Advisors also need to consider how well the plan sponsor or investment committee actually understands the makeup of the bond funds in the plan and what the risk-return parameters are, Sommer said. “It’s been my experience that when you talk to most plan sponsors and most investment committees about their 401(k)’s U.S. intermediate-term bond fund and what their expectations are, it’s hardly ever yield. It’s not ‘I want the best return.’ It’s more often, ‘I’m really concerned about protecting principal.’”

One of the biggest challenges for advisors is finding the right balance of equities and bonds for clients. “Given people’s life expectancies and the impact of inflation,” Sommer said, and “the fact that people must live on after-tax cash flow, not pretax balances because of long-term capital gains […] it’s really important for advisors to have a balanced approach with those clients who aren’t in retirement. The right portion of equity is going to vary depending on the client and their risk tolerance, obviously, but equities are still a very big piece of the puzzle.”

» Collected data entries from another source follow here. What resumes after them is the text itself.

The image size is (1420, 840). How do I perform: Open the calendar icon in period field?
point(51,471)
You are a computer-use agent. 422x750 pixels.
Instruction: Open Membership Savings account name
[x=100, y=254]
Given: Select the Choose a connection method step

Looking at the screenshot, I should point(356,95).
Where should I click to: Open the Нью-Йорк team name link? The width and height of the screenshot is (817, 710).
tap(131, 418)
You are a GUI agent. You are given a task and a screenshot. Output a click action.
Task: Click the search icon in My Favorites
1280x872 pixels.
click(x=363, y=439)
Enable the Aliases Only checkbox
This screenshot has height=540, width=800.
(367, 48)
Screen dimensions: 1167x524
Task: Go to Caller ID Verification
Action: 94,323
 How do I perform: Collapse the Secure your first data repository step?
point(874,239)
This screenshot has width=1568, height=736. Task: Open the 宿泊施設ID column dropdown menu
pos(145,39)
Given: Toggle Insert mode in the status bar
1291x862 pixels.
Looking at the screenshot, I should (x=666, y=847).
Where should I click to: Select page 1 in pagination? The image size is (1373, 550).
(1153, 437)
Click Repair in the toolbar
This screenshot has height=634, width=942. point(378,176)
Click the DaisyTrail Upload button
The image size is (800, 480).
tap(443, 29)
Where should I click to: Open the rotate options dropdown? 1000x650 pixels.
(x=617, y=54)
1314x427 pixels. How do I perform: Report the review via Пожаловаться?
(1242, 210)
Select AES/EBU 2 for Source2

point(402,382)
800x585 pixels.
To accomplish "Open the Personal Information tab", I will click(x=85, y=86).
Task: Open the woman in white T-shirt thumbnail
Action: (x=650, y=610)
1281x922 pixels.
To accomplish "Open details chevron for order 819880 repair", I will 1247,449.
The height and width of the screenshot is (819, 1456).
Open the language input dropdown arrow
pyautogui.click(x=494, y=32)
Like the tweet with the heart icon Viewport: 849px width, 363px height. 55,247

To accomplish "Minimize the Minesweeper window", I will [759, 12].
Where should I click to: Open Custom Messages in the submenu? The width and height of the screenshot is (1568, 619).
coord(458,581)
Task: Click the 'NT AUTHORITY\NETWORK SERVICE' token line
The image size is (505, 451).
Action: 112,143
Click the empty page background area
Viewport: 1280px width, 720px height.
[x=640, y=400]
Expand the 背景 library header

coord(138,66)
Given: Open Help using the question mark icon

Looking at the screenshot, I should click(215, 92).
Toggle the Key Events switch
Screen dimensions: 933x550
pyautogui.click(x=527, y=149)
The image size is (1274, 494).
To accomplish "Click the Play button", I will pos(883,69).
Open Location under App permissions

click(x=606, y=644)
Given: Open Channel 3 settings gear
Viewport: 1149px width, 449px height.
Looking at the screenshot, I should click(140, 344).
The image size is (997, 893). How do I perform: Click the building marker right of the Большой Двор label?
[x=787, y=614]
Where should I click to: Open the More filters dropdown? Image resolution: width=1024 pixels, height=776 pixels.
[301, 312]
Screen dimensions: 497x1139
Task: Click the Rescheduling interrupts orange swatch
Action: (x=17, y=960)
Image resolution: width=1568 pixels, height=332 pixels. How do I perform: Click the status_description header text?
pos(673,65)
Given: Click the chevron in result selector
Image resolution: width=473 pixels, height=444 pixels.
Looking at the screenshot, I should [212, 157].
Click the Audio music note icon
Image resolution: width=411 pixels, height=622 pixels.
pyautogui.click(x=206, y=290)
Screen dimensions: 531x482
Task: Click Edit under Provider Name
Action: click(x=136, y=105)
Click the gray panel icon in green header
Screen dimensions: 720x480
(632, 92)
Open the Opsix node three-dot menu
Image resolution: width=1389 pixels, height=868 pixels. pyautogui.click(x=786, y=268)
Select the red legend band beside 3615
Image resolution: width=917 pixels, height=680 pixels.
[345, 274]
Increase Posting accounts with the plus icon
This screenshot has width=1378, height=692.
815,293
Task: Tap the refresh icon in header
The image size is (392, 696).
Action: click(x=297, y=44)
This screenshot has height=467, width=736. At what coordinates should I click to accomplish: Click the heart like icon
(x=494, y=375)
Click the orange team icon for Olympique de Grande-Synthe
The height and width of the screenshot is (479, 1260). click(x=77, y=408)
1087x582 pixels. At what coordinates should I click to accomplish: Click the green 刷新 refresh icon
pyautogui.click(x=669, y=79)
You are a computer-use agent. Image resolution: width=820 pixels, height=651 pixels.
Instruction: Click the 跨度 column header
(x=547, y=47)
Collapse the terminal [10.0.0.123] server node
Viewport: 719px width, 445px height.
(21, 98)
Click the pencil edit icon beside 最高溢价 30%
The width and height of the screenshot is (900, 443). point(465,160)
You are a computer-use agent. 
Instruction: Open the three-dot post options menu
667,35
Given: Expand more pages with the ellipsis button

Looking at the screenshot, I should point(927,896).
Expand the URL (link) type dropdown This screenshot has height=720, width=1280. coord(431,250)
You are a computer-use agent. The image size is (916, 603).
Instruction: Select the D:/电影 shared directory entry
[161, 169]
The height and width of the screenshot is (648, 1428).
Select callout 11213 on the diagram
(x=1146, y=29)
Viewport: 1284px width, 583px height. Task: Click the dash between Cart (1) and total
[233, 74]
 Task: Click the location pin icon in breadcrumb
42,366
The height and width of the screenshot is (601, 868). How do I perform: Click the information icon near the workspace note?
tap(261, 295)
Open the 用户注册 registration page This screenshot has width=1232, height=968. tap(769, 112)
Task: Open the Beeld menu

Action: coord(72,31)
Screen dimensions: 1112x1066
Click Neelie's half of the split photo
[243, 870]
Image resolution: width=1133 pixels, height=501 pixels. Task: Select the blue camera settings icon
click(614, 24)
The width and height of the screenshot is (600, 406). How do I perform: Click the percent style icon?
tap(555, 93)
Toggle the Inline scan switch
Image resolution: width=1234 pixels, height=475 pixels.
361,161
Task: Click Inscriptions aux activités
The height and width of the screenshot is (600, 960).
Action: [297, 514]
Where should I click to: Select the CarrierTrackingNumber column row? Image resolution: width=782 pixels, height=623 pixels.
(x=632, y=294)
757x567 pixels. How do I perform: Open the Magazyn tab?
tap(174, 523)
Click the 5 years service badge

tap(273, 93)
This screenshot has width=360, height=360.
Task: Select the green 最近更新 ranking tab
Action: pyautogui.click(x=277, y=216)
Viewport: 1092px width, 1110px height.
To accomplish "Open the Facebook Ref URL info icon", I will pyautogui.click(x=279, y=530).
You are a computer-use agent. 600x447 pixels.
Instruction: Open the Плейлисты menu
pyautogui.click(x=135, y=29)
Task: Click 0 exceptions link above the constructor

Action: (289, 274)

“Some of the tenets that we believe in relative to the 401(k) world apply to the retail investor as well. Everyone is so hungry for yield,” Sommer said. However, say you have an 8% yield on an investment. “That sounds really good, but if the investment depreciates by let’s say 10%, your net return is negative 2%. We think that one of the best things that advisors can do for their clients, especially in the yield-starved environment that we’re in, is keep their focus on a total return approach.”